[Stored entries]
* * *

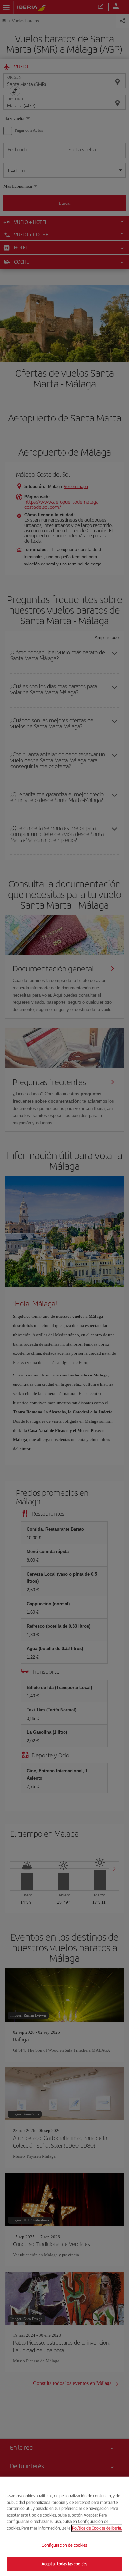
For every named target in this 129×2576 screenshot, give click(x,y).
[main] (64, 2526)
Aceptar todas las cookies (64, 2563)
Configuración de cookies (64, 2545)
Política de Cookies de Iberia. (97, 2528)
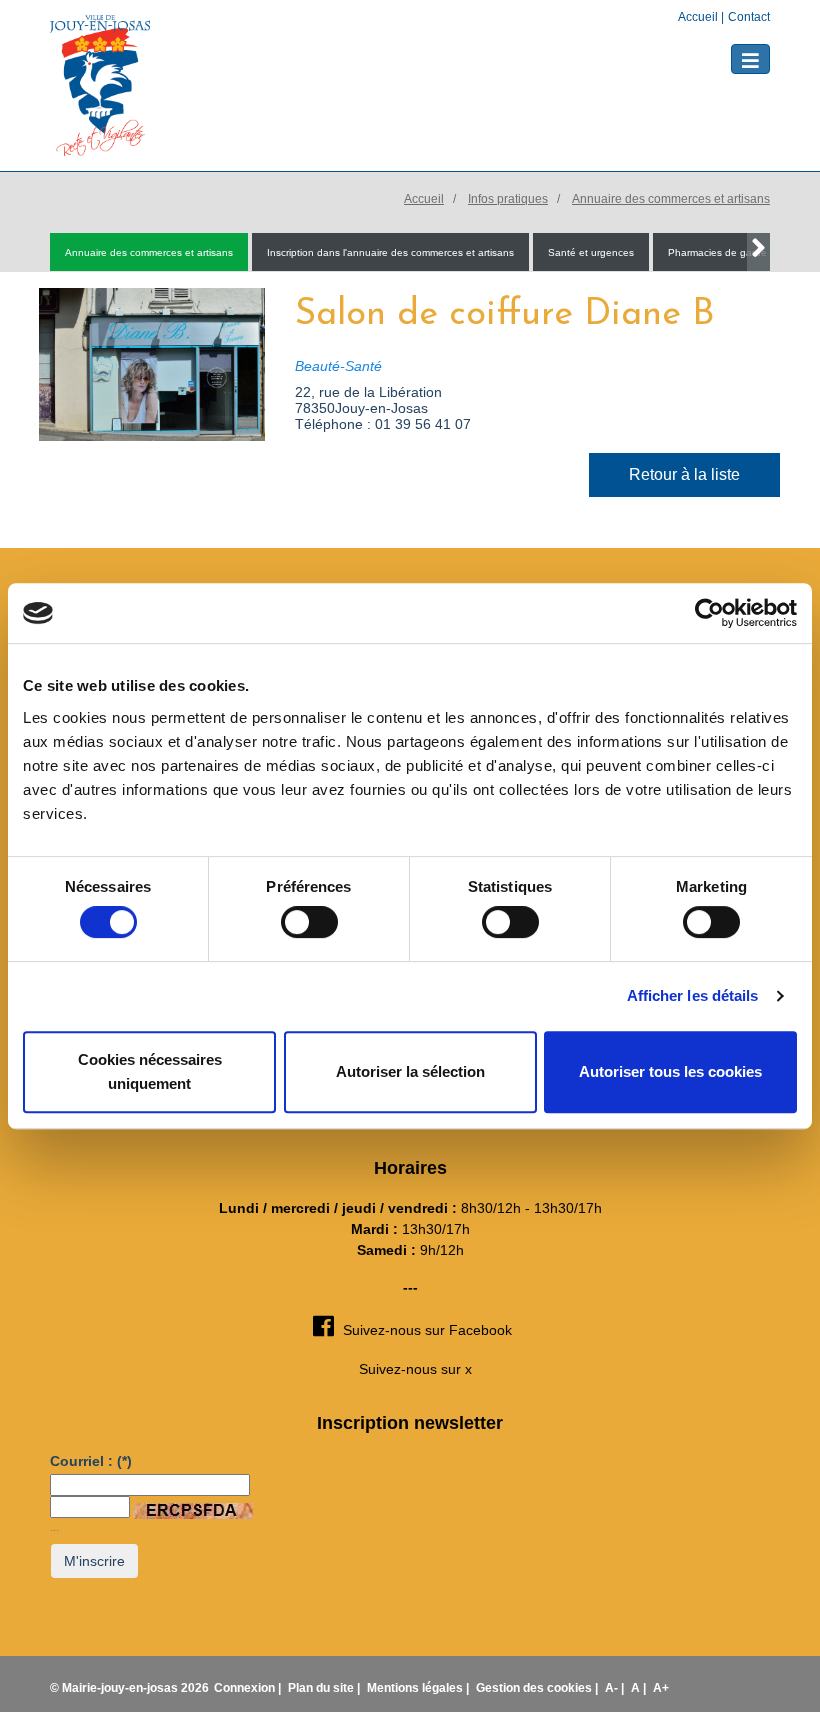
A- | (616, 1688)
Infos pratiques (508, 199)
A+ (661, 1688)
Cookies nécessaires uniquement (150, 1071)
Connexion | (249, 1688)
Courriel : (91, 1461)
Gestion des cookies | (538, 1688)
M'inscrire (94, 1561)
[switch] (309, 922)
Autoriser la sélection (410, 1071)
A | (640, 1688)
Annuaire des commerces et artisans (671, 199)
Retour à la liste (684, 474)
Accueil (699, 17)
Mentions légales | (419, 1688)
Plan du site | (325, 1688)
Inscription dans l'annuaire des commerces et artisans (390, 252)
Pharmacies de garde (717, 252)
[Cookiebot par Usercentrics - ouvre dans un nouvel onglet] (709, 613)
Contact (749, 17)
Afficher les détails (693, 995)
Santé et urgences (591, 252)
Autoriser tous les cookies (670, 1071)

* * *

Requirement: Please repeat all of the entries above word for word, but drop any pictures.

Problem solution:
For every named target in this 129×2576 screenshot, give click(x,y).
[main] (64, 2526)
Aceptar todas las cookies (64, 2563)
Configuración de cookies (64, 2545)
Política de Cookies de Iberia. (97, 2528)
A- | (616, 1688)
Infos pratiques (508, 199)
A+ (661, 1688)
Cookies nécessaires uniquement (150, 1071)
Connexion | (249, 1688)
Courriel : (91, 1461)
Gestion des cookies | (538, 1688)
M'inscrire (94, 1561)
[switch] (309, 922)
Autoriser la sélection (410, 1071)
A | (640, 1688)
Annuaire des commerces et artisans (671, 199)
Retour à la liste (684, 474)
Accueil (699, 17)
Mentions légales | (419, 1688)
Plan du site | (325, 1688)
Inscription dans l'annuaire des commerces et artisans (390, 252)
Pharmacies de garde (717, 252)
[Cookiebot par Usercentrics - ouvre dans un nouvel onglet] (709, 613)
Contact (749, 17)
Afficher les détails (693, 995)
Santé et urgences (591, 252)
Autoriser tous les cookies (670, 1071)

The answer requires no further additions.